House Intel Committee votes to make controversial surveillance memo public


Early Monday evening, the House Intelligence Committee voted to release a classified memo circulating in Congress that reveals government surveillance abuses.

The vote was announced to reporters by California Rep. Adam Schiff, the top Democrat on the committee, who called it a “very sad day, I think, in the history of this committee.” The motion passed on a party-line basis, he said.

President Trump now has five days to decide whether he has any objections before the memo can be publicly released.

Last week, a top Justice Department official urged House Intelligence Chairman Devin Nunes not to release the memo, saying it would be “extraordinarily reckless” and could harm national security and ongoing investigations.

The Nunes memo says that the FBI abused the FISA surveillance law over its use of the opposition research dossier on Donald Trump and Russia as part of the case to obtain a FISA warrant for former Trump campaign foreign policy adviser Carter Page.

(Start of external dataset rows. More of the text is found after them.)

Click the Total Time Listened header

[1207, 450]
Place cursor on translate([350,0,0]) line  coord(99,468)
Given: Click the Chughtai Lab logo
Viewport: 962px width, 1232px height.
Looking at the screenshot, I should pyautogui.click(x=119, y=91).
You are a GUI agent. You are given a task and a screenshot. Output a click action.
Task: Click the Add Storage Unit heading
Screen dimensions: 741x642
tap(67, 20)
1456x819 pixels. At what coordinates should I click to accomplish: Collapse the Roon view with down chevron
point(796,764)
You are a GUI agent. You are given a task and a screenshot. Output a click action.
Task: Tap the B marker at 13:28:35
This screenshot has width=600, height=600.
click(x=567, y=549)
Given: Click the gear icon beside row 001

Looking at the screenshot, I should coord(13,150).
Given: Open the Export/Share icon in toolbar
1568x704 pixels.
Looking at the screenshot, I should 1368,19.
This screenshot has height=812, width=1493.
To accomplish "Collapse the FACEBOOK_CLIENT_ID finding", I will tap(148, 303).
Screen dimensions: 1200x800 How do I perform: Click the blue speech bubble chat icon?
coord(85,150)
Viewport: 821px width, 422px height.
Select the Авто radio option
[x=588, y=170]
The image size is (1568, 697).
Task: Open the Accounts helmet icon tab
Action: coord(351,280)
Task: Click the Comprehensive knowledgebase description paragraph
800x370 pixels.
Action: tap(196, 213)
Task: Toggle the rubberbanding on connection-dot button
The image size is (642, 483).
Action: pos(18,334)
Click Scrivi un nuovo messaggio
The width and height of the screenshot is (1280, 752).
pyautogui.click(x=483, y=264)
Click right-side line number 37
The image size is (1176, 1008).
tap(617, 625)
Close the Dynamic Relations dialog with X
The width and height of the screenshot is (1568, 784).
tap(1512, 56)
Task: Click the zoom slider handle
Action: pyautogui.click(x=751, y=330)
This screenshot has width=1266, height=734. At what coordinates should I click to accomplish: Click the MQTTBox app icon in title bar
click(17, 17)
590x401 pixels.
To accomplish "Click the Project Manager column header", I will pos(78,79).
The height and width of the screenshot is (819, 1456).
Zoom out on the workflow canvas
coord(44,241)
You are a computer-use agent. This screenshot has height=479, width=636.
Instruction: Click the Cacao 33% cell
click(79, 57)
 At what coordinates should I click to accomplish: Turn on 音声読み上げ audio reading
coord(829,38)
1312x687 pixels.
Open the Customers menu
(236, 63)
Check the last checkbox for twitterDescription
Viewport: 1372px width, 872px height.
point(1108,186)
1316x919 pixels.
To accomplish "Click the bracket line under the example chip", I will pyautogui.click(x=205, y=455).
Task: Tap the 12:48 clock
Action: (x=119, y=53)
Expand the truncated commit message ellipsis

It cites the role of deputy attorney general Rod Rosenstein and outgoing deputy FBI director Andrew McCabe for their roles in overseeing aspects of the investigation, according to a source briefed on the matter.

Separately, Republicans on the House Oversight and Judiciary Committees are expected to get briefed Tuesday by Justice Department Inspector General Michael Horowitz, who is investigating FBI actions during the 2016 election, according to two members of the panels, which are conducting a separate investigation into the FBI.

The vote could spark a showdown between Trump and his Justice Department.

Under an obscure committee rule to make the classified memo public, which has never been invoked in the panel's 40-plus-year history, the President would have five days following a vote to decide whether to allow the public release to move forward or object to it.

Trump, who has called the investigations a hoax and witch hunt, is inclined to release it.

"It will be subjected to appropriate and serious review before a decision is made. The President strongly favors transparency for the American people and has urged the Executive Branch to cooperate with Congress to the fullest extent appropriate," said White House lawyer Ty Cobb in a statement Monday.

People who have seen the memo confirm that it accuses senior FBI officials of abusing a classified surveillance program, known as FISA, to spy on a Trump campaign foreign policy adviser. Obtaining a warrant under FISA requires the FBI to present an application to a court with evidence that indicates the target is acting on behalf of a foreign power.

The GOP has complained that the FBI included in its evidence material culled from a dossier compiled by former British spy Christopher Steele that described illicit connections between Trump and Russia. Steele compiled the dossier in 2016 on behalf of research firm Fusion GPS, which was being paid by Hillary Clinton's presidential campaign and the Democratic National Committee.